## HOW TO COMPLETE THIS TASK:
Starting at the line that contains "Given: Switch to the 数据预览 tab", repeat each line of the listing below through the last one, exactly, and leave out every picture.

# # # #

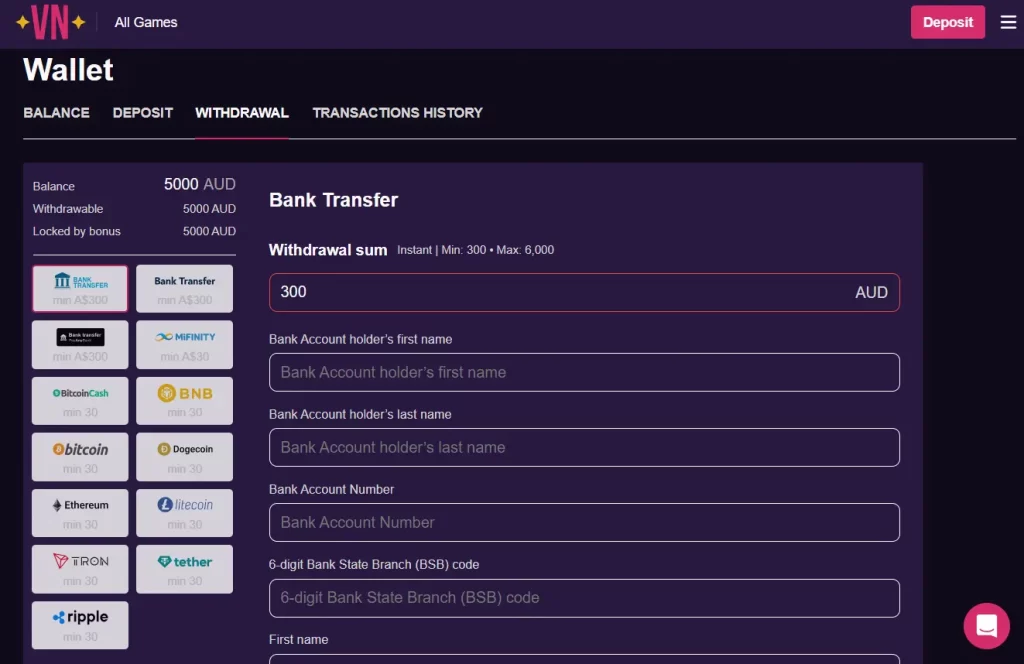Open the Deposit tab in Wallet
This screenshot has width=1024, height=664.
coord(142,113)
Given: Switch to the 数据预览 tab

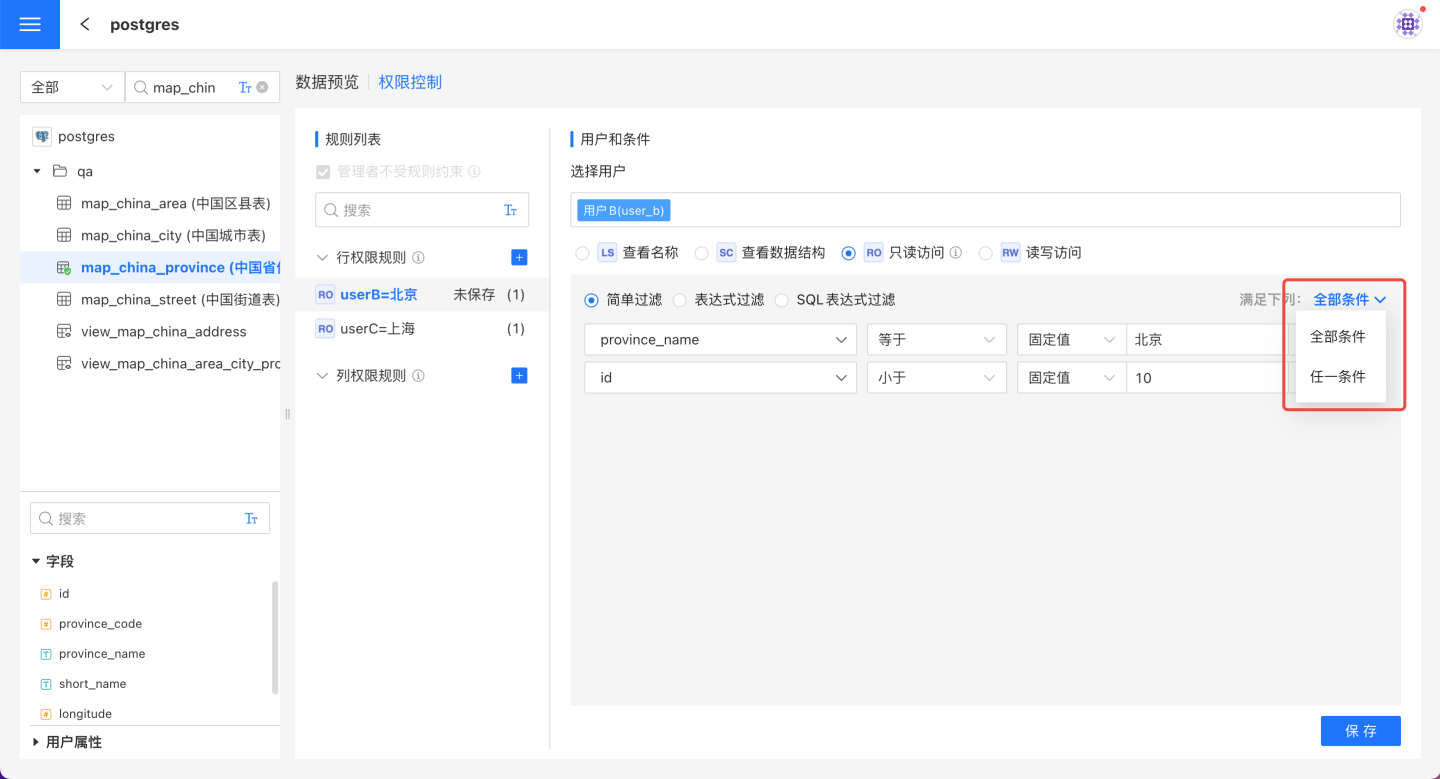Looking at the screenshot, I should pos(327,82).
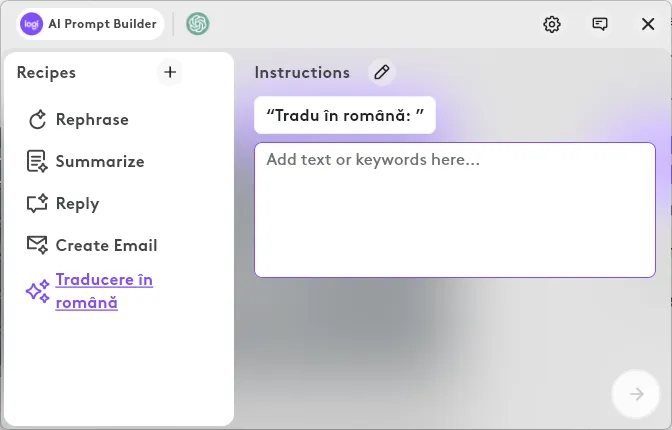
Task: Open the feedback message icon
Action: (x=600, y=24)
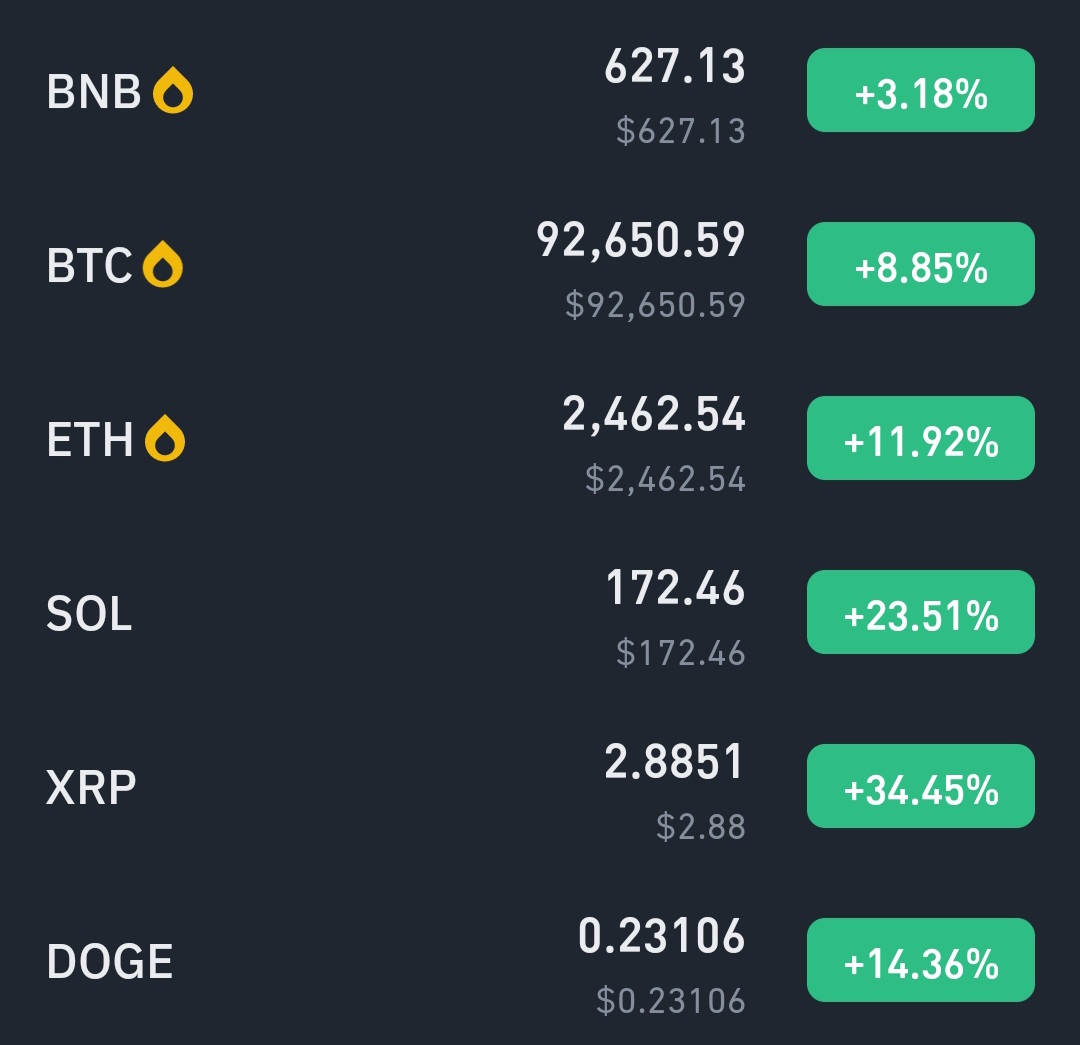Screen dimensions: 1080x1045
Task: Tap the flame icon beside ETH
Action: click(165, 438)
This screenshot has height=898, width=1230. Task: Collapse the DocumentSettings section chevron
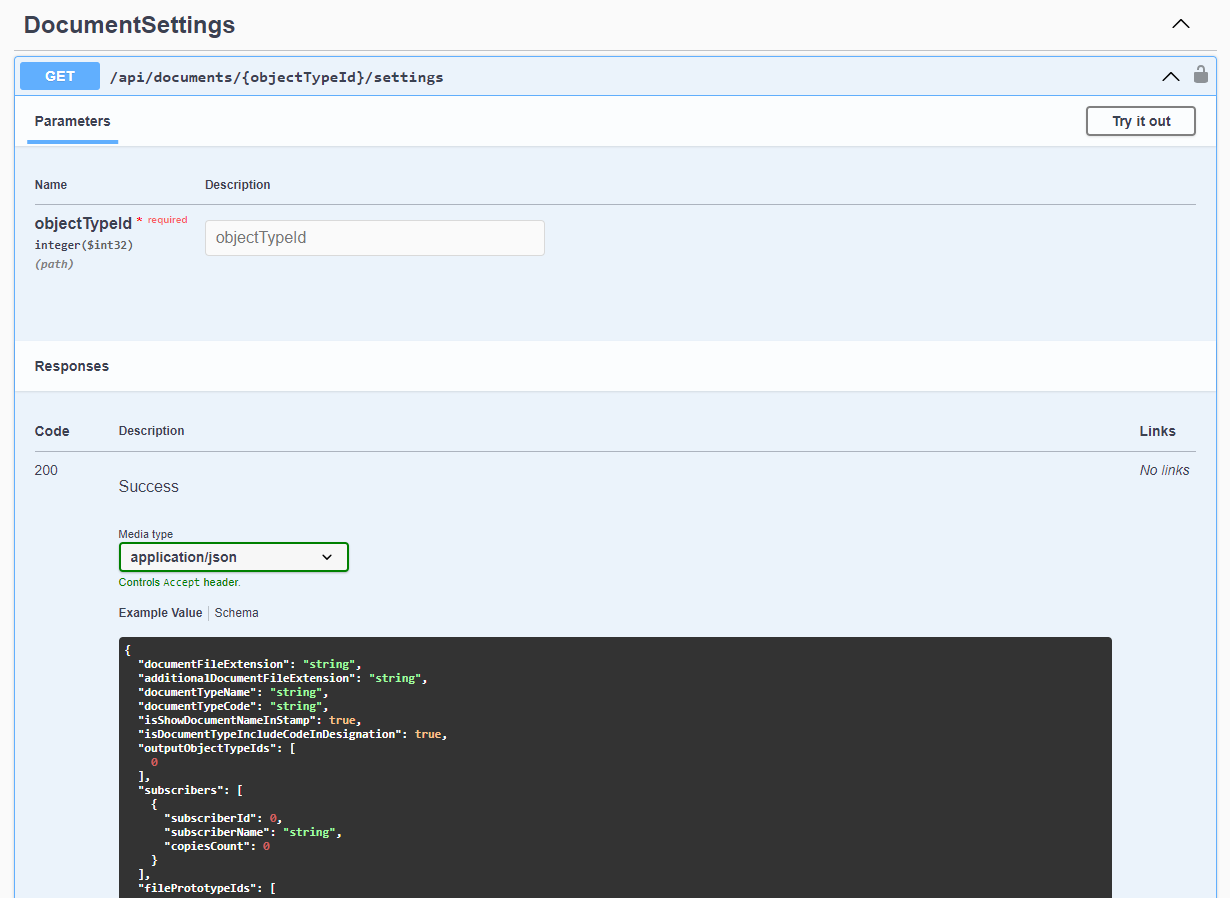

# # # #

## TASK ANSWER:
Given: Switch to the 数据预览 tab

Looking at the screenshot, I should pos(327,82).
Task: Open the feedback message icon
Action: (x=600, y=24)
Screen dimensions: 1080x1045
Task: Tap the flame icon beside ETH
Action: click(165, 438)
This screenshot has height=898, width=1230. Task: Collapse the DocumentSettings section chevron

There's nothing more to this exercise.